STATED GOAL. Reproduce the data below verbatim, starting at the line that contains "You are a GUI" and ending at the end of the data, with both ends included. Leave the pictures out of your answer.

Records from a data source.
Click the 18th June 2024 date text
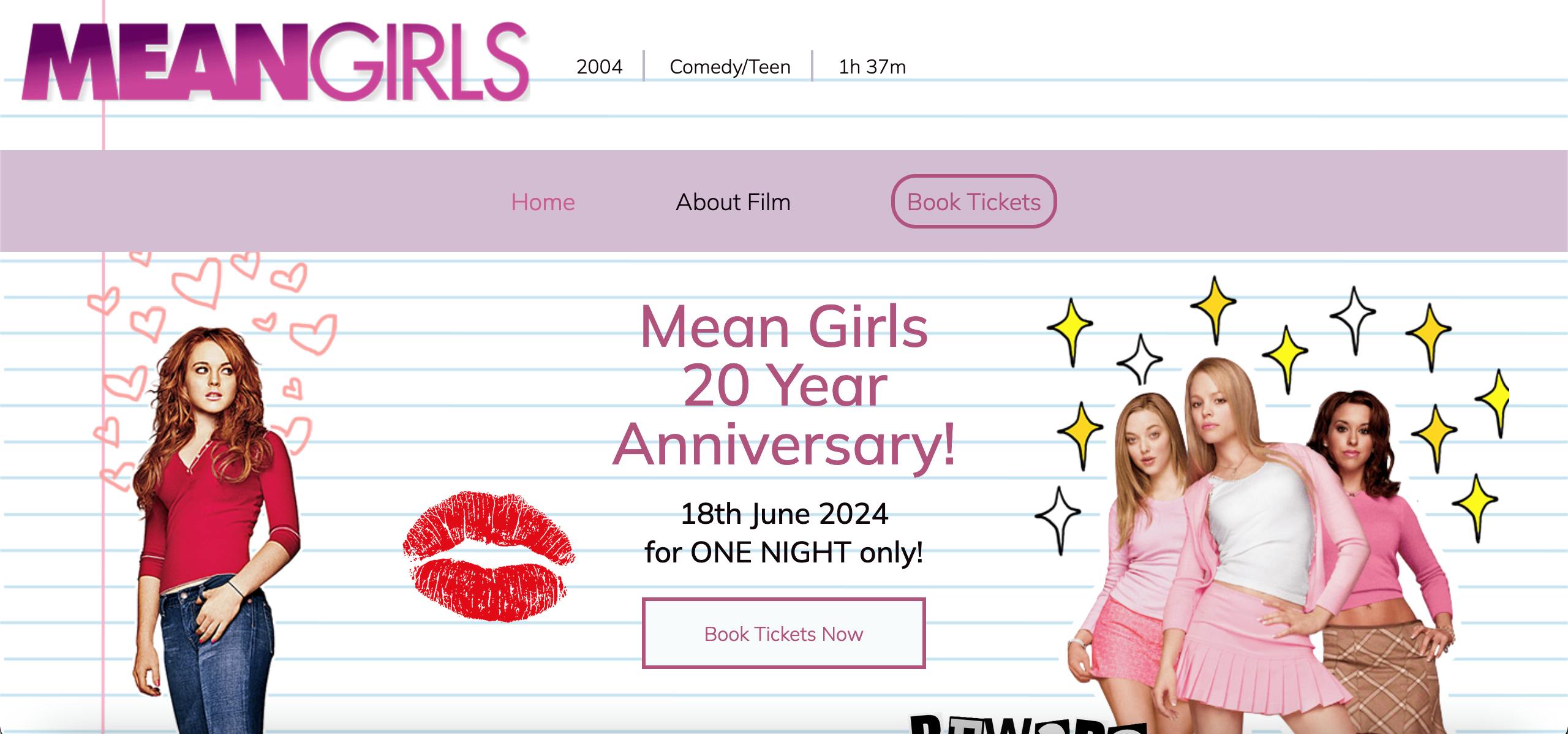1568x734 pixels. 784,513
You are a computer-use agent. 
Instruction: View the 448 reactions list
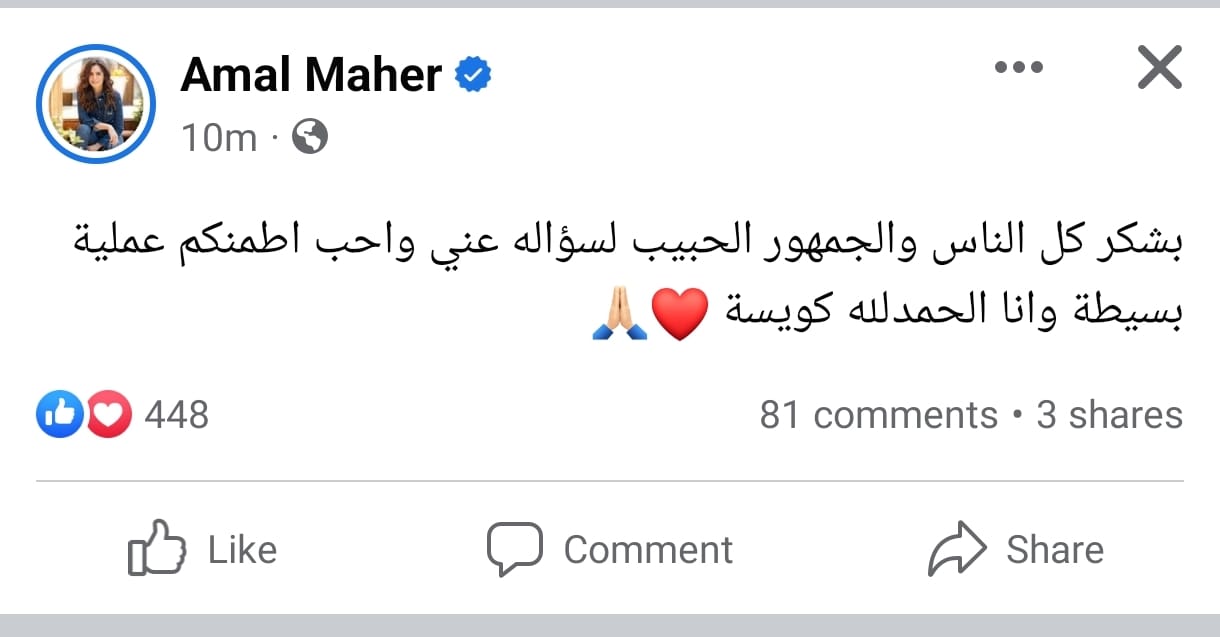click(177, 414)
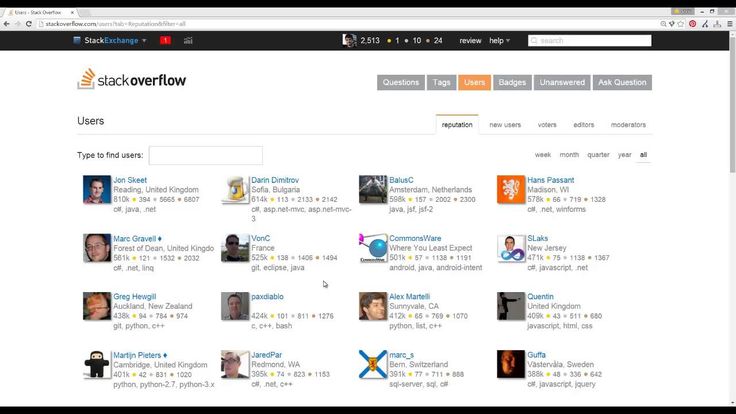Viewport: 736px width, 414px height.
Task: Click the Stack Overflow logo
Action: [x=132, y=79]
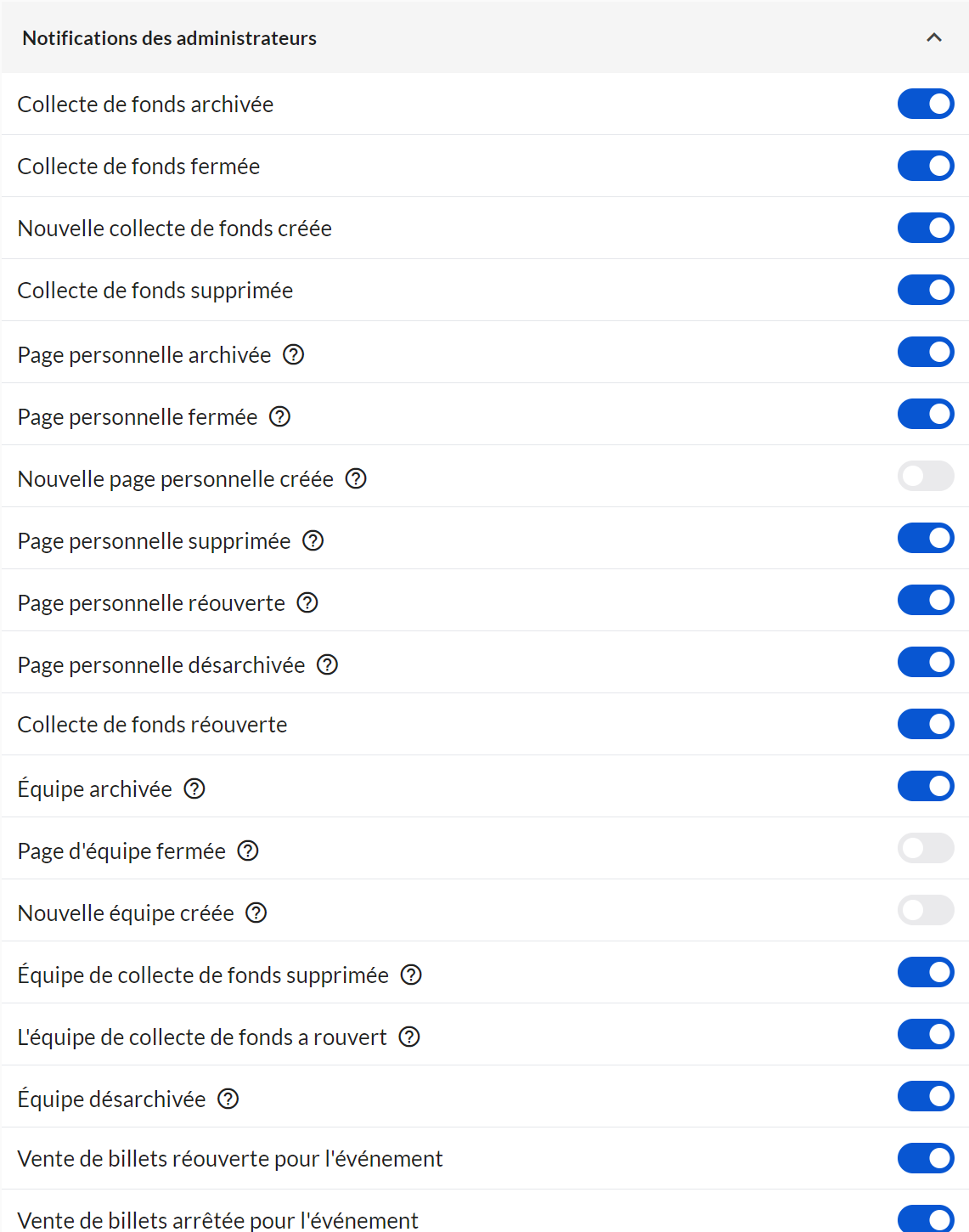
Task: Show help for Page personnelle supprimée
Action: [x=313, y=540]
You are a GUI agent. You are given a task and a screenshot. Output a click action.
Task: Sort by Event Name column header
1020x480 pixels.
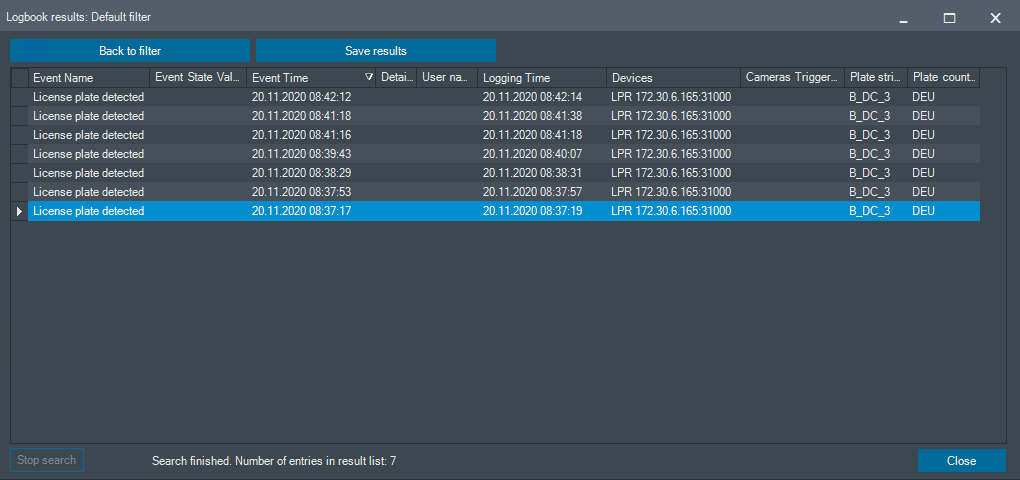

SOLUTION TO THIS PROBLEM.
You are a GUI agent. You are given a task and a screenshot. Output a click action.
Task: Sort by Event Name column header
1020x480 pixels.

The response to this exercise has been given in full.